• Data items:
= = = =
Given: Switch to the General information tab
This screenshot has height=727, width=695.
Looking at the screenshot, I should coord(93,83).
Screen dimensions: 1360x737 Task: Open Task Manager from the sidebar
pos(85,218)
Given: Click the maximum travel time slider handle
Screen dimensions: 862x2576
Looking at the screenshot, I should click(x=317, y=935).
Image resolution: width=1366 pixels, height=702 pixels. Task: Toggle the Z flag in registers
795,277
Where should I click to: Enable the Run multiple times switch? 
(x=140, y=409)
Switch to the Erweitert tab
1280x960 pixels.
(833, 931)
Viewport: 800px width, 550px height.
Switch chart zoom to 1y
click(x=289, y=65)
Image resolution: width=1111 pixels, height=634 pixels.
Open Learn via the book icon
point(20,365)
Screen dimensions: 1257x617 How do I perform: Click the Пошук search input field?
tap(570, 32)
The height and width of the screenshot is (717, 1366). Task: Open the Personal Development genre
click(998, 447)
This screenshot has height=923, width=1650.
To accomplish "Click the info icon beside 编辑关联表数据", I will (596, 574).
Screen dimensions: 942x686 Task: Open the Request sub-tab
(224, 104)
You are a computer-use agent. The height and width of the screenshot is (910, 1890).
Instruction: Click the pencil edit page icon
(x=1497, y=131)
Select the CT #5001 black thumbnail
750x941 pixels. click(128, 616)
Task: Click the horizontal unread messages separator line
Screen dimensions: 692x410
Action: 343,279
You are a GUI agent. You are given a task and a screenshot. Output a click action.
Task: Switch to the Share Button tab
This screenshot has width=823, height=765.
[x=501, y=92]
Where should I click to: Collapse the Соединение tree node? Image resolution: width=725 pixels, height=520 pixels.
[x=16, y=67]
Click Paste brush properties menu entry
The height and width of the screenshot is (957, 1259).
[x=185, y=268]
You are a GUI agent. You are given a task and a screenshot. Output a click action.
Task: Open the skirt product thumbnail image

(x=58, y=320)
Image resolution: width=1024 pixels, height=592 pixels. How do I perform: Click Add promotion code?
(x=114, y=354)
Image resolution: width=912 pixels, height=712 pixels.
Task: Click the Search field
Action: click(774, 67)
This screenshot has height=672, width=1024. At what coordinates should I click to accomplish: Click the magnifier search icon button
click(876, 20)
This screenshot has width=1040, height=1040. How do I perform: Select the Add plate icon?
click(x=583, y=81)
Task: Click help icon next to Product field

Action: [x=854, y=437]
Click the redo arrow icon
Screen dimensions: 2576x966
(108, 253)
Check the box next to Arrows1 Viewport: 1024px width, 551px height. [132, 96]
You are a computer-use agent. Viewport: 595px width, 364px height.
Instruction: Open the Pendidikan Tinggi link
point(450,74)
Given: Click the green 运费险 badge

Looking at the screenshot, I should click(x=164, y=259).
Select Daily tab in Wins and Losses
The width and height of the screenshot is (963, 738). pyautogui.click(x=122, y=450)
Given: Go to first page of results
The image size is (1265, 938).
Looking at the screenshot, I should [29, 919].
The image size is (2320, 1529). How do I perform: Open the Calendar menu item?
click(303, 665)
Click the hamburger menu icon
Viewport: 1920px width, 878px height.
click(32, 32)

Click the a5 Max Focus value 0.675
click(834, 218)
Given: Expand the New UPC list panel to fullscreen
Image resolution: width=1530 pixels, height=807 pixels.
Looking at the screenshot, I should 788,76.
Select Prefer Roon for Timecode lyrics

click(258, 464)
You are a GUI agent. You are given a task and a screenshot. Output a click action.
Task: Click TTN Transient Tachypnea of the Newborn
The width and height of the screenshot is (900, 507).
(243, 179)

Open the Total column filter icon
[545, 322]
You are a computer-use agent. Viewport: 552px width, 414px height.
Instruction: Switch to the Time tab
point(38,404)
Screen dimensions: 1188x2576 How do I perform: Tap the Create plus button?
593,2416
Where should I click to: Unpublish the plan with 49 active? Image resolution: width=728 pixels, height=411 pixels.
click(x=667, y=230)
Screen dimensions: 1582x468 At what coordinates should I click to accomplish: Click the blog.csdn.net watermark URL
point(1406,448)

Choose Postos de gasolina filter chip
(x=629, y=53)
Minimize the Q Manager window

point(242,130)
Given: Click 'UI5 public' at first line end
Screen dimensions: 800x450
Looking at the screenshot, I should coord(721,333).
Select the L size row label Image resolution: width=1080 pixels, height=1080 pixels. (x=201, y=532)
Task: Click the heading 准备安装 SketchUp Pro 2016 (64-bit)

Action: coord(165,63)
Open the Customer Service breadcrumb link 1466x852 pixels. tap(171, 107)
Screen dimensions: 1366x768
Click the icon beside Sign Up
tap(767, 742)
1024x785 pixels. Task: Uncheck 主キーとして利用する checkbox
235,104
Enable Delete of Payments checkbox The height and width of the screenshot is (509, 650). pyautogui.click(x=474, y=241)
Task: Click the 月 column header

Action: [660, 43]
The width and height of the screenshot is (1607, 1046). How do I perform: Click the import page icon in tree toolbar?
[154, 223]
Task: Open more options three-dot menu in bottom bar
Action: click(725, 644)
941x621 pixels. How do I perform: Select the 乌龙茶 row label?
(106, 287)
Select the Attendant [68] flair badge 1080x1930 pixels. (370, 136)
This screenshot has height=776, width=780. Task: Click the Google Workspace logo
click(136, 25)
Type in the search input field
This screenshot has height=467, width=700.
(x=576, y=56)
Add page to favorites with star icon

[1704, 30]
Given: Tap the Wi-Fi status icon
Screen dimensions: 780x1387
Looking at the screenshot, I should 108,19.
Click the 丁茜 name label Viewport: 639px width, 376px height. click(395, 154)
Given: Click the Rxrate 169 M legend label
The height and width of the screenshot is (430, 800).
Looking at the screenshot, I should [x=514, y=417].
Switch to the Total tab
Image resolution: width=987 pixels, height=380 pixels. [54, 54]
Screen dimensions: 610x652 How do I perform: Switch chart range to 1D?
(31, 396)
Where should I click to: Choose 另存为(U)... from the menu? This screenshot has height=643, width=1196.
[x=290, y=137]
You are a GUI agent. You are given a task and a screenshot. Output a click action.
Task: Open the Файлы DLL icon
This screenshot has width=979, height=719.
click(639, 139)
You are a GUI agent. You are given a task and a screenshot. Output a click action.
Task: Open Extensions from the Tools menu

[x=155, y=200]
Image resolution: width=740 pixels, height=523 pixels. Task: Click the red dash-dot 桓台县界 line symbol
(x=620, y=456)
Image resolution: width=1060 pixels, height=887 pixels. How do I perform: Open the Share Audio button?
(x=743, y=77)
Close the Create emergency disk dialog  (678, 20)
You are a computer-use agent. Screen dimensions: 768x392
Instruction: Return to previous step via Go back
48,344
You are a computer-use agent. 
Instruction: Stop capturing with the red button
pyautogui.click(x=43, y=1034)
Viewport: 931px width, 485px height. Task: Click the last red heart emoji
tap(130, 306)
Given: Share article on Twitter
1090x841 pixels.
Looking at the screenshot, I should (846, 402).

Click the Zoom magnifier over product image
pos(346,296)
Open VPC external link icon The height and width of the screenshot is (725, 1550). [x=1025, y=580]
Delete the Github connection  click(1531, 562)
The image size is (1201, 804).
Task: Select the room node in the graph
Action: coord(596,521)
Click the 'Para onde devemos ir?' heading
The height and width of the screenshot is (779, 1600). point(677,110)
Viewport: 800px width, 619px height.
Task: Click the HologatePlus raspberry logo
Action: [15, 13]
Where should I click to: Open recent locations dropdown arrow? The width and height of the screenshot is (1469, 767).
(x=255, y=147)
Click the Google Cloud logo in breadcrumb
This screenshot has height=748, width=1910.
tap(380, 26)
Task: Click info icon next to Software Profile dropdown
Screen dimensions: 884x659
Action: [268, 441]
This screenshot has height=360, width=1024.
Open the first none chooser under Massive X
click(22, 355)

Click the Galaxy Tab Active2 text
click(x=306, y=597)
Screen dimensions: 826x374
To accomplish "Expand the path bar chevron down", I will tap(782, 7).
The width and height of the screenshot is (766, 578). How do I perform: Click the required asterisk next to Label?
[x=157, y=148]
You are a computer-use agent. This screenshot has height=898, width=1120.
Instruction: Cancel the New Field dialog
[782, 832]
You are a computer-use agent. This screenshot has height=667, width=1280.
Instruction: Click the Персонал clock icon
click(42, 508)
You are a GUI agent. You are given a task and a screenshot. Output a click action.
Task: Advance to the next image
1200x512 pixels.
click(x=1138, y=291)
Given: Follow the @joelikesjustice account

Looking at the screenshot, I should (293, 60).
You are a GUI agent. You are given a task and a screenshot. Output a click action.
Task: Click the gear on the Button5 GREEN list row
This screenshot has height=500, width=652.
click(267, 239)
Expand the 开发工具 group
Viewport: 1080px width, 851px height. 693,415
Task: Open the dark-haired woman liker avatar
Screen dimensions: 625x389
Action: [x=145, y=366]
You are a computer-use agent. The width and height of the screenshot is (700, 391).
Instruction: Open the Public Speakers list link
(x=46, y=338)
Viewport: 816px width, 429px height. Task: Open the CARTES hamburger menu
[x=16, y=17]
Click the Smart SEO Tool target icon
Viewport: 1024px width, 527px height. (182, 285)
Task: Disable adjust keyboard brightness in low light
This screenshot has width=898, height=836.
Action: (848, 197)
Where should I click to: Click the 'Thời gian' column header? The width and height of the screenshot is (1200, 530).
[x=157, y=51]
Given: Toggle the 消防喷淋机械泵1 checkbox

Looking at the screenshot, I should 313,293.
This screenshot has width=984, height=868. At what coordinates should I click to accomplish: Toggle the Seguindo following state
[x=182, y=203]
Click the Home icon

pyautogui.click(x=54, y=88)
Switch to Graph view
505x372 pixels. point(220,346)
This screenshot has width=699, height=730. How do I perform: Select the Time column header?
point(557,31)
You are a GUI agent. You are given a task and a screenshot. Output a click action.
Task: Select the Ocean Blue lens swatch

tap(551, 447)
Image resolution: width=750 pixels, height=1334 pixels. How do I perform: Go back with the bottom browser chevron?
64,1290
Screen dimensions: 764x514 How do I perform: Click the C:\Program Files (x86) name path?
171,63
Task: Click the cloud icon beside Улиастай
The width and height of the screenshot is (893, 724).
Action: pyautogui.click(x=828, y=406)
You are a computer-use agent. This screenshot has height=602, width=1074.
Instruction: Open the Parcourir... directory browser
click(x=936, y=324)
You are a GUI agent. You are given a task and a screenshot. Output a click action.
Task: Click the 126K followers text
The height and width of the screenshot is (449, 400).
= = = =
• WHAT TO WORK ON: Extract from the data every line where "will" shows up.

• REPLY:
To accomplish "Click the info icon beside 编辑关联表数据", I will (596, 574).
To accomplish "Expand the path bar chevron down", I will tap(782, 7).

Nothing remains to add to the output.